Problem — In the records below, how many lines hold the word "arrows"? Give only the number.

Input for this task —
......

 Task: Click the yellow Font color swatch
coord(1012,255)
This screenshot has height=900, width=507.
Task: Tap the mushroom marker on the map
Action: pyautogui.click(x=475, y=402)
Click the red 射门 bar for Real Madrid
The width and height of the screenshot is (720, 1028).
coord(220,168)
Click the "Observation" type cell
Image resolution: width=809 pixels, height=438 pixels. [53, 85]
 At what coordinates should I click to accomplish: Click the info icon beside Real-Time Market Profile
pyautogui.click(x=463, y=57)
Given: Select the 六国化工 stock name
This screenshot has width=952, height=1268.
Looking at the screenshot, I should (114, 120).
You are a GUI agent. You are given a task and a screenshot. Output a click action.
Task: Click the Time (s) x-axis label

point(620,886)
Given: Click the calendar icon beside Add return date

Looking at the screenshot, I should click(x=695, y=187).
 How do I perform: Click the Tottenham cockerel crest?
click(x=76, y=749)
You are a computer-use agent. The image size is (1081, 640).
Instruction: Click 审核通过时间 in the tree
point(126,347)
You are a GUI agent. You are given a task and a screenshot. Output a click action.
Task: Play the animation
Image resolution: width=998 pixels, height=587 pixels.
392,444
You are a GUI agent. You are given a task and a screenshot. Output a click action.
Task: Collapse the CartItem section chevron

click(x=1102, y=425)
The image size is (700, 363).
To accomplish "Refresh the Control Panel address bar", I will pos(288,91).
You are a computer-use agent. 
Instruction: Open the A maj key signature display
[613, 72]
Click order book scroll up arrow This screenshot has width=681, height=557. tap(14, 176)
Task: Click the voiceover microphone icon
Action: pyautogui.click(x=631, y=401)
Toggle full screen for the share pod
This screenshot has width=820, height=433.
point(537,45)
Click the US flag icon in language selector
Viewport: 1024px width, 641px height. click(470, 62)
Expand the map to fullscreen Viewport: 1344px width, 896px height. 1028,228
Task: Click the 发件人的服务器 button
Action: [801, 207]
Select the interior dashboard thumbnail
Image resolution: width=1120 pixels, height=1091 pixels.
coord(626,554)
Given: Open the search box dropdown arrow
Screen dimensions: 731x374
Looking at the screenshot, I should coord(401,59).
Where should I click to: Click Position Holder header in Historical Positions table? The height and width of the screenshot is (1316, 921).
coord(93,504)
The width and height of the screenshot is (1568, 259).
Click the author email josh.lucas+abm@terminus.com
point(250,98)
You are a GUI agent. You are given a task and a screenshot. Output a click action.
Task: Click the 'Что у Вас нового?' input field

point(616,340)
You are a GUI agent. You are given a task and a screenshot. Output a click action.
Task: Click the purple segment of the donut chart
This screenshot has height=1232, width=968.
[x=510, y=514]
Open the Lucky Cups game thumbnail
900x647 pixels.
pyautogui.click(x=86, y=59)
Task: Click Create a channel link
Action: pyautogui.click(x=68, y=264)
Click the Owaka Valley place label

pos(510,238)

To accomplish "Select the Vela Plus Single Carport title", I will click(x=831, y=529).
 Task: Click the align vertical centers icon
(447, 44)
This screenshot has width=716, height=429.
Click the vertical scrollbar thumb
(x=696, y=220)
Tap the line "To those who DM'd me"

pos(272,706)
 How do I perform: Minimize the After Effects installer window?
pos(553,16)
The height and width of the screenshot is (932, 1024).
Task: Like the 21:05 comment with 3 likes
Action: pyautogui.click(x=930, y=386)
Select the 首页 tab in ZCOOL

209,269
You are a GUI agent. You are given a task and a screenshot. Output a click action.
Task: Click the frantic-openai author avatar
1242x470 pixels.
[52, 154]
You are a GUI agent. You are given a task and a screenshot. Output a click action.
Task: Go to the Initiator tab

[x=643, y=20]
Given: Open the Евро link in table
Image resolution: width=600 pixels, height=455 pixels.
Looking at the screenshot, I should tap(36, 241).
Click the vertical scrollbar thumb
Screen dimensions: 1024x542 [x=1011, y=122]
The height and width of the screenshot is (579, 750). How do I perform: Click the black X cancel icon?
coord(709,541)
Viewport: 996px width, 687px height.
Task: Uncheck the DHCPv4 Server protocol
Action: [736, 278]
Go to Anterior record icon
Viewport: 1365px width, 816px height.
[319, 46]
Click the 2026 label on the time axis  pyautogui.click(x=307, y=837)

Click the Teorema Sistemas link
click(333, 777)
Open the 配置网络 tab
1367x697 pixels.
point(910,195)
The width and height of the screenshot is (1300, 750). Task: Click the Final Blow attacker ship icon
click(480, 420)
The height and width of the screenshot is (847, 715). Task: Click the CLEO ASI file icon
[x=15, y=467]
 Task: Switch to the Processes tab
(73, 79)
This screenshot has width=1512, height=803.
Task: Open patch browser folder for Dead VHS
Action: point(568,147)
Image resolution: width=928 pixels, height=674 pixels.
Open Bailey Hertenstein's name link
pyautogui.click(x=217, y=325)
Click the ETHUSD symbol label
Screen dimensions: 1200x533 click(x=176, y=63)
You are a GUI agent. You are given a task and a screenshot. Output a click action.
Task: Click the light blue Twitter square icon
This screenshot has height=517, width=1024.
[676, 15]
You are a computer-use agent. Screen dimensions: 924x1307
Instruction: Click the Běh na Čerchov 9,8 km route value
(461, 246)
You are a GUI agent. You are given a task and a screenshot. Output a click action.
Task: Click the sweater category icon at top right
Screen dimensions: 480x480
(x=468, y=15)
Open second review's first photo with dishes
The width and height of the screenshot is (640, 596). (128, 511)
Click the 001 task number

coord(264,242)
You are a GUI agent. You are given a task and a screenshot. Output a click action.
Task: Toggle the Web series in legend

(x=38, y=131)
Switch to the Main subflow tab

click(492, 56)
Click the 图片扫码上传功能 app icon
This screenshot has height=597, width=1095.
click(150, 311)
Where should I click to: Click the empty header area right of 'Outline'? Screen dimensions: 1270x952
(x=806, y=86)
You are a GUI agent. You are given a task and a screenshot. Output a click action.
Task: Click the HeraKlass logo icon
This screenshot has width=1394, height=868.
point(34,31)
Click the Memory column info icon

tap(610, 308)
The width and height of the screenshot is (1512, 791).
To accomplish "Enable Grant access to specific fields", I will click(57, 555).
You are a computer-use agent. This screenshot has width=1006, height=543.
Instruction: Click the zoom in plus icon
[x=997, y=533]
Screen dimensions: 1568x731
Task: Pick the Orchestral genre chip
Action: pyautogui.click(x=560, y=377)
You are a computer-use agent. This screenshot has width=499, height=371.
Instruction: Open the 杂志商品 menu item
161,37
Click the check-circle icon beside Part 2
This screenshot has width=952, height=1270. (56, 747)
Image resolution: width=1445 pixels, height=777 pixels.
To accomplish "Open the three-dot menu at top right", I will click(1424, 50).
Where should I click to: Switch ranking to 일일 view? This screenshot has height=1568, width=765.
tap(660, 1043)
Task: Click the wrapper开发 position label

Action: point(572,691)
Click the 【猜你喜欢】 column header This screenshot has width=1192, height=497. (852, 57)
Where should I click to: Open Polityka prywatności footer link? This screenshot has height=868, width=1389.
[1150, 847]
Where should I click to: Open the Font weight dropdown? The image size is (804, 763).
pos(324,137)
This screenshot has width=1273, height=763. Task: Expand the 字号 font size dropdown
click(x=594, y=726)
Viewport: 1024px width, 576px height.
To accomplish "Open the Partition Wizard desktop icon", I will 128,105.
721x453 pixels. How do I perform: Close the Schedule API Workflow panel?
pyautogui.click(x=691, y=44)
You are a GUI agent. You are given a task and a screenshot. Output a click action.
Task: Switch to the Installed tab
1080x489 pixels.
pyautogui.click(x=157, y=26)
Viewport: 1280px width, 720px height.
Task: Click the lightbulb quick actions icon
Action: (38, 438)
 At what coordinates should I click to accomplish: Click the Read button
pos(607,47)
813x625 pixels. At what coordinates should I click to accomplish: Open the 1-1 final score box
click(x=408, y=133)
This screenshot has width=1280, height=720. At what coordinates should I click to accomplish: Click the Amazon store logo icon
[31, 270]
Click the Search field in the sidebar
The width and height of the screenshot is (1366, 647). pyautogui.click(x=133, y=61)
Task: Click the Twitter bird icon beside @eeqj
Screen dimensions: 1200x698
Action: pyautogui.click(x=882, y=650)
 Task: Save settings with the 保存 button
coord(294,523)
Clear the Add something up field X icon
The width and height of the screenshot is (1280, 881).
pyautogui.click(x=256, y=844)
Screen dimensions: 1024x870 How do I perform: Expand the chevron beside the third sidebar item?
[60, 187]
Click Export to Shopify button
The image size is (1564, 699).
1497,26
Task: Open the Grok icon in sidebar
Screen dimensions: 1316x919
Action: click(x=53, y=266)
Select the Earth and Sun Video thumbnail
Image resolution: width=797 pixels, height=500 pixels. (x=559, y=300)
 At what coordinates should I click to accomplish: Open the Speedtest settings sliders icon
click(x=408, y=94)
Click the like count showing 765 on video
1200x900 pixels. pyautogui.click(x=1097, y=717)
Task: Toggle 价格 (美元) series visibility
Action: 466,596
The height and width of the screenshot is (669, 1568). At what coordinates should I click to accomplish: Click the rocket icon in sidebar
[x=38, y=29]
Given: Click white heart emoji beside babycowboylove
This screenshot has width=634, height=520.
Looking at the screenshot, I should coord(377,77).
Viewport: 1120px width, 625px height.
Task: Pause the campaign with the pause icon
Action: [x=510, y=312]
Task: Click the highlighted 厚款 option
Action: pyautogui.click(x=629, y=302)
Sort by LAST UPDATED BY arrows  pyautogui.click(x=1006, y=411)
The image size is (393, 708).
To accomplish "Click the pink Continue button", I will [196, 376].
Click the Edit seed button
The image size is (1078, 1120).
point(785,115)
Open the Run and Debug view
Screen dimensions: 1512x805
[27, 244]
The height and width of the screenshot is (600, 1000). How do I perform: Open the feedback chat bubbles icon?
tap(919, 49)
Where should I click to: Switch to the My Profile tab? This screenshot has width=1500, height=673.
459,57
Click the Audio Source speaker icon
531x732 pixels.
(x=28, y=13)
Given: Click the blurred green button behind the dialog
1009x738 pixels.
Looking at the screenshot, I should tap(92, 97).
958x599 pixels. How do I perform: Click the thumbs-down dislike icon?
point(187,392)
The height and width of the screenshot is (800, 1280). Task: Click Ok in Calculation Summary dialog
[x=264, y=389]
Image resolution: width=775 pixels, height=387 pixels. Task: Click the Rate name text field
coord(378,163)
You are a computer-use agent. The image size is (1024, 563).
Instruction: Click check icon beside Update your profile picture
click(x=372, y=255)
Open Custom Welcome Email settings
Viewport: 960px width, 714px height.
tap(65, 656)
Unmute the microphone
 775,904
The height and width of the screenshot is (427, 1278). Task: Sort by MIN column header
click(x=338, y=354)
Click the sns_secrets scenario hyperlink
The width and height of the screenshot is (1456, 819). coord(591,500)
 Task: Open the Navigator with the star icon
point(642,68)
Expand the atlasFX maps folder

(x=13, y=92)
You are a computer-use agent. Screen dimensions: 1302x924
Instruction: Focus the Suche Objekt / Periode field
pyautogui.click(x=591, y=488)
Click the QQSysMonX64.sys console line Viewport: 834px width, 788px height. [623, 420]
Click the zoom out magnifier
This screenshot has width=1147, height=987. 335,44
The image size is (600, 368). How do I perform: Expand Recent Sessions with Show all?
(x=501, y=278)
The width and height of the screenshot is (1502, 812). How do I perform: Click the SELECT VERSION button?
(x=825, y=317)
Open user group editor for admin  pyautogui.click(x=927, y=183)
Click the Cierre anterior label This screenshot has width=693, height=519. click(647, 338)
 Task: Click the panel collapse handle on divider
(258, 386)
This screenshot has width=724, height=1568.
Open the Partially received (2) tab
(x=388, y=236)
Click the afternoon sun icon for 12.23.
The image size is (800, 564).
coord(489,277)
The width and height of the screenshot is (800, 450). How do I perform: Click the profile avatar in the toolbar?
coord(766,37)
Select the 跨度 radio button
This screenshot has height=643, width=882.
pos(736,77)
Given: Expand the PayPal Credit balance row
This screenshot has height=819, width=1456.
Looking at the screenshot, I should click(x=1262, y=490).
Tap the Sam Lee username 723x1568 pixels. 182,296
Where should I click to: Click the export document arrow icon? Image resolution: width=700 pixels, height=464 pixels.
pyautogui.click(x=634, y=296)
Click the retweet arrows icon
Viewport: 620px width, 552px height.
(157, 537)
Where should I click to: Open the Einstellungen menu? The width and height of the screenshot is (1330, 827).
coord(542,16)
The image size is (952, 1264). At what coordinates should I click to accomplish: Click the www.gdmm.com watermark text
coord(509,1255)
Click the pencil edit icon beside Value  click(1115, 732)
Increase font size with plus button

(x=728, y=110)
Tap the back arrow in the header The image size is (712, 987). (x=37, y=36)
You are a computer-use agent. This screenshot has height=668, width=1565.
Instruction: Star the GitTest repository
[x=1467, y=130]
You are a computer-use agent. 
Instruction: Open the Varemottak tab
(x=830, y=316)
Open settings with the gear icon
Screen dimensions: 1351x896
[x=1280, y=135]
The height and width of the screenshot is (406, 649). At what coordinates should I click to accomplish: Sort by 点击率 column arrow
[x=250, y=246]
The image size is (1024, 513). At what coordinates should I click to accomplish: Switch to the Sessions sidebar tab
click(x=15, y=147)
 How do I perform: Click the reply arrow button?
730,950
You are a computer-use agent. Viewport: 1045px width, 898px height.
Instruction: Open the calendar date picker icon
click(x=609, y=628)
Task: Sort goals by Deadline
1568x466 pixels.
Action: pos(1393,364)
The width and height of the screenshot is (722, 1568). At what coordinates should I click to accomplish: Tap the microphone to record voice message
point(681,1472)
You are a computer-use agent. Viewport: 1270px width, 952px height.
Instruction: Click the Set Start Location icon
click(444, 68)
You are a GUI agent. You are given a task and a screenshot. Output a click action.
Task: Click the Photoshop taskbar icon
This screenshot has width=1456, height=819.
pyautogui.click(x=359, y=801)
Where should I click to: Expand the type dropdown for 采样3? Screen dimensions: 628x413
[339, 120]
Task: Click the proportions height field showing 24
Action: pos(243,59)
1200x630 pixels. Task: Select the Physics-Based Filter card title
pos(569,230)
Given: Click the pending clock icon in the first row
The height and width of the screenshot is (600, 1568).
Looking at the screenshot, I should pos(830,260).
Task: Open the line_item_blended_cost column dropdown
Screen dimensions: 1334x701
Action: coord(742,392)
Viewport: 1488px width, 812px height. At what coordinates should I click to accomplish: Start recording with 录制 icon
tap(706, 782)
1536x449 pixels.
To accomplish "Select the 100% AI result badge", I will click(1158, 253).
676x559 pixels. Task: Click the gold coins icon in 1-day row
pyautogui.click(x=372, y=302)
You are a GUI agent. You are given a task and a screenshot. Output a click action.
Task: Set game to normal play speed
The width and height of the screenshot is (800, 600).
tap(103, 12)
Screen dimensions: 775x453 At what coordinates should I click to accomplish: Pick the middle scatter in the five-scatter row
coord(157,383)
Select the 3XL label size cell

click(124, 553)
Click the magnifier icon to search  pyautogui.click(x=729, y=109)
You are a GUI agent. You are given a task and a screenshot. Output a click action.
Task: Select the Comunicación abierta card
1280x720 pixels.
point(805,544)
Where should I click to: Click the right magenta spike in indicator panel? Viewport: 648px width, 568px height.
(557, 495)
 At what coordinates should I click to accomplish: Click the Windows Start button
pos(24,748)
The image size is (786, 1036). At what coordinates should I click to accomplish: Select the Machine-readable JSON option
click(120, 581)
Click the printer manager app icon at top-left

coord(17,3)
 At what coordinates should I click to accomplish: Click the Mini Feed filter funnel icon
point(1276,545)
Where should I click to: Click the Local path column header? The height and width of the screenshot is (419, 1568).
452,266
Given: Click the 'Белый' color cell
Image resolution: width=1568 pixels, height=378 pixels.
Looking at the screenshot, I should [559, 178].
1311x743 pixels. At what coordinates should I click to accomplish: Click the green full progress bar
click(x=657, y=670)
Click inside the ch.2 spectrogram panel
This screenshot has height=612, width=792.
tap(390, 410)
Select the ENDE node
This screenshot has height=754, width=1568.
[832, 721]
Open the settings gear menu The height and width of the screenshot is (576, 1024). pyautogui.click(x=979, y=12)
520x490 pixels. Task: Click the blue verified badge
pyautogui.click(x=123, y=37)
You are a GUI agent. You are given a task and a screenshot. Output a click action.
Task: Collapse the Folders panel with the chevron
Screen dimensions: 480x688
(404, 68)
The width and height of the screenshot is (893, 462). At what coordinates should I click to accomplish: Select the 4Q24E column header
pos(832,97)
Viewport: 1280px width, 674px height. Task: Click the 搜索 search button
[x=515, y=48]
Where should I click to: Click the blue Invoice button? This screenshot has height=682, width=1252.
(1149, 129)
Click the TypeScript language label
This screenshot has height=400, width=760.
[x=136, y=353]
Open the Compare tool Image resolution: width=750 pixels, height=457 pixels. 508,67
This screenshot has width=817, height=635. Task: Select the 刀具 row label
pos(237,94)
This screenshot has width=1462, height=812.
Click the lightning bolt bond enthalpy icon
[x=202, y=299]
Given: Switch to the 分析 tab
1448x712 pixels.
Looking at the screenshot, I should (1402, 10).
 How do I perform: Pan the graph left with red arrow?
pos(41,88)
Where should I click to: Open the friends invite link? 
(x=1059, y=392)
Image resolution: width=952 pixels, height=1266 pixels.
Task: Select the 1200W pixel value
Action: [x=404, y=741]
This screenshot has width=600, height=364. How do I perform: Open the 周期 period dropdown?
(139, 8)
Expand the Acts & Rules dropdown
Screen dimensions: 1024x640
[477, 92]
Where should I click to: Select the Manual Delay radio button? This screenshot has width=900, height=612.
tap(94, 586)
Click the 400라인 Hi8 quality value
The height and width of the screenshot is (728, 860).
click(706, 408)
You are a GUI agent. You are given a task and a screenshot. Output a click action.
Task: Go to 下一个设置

......

Response — 2